Exercise prompt: Could you write out every line of the data below, adding 58 to each x and y coordinate in the answers and leaving the pictures out?

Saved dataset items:
────────

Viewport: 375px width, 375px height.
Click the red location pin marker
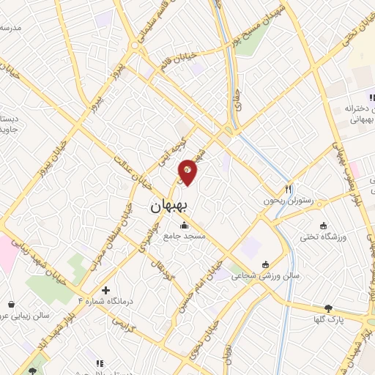(x=188, y=172)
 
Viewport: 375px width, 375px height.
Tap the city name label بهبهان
(x=169, y=207)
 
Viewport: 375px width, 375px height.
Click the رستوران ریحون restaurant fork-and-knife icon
(x=289, y=188)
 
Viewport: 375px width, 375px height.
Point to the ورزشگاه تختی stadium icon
(x=323, y=226)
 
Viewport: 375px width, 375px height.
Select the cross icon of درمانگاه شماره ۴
(x=106, y=290)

────────

Result of this task:
Viewport: 375px width, 375px height.
Click the red location pin marker
(x=246, y=230)
 
Viewport: 375px width, 375px height.
Tap the city name label بهبهان
(x=227, y=265)
 
Viewport: 375px width, 375px height.
Click the رستوران ریحون restaurant fork-and-knife icon
(x=347, y=246)
 
Viewport: 375px width, 375px height.
Point to the ورزشگاه تختی stadium icon
(x=381, y=284)
 
Viewport: 375px width, 375px height.
Select the cross icon of درمانگاه شماره ۴
(x=164, y=348)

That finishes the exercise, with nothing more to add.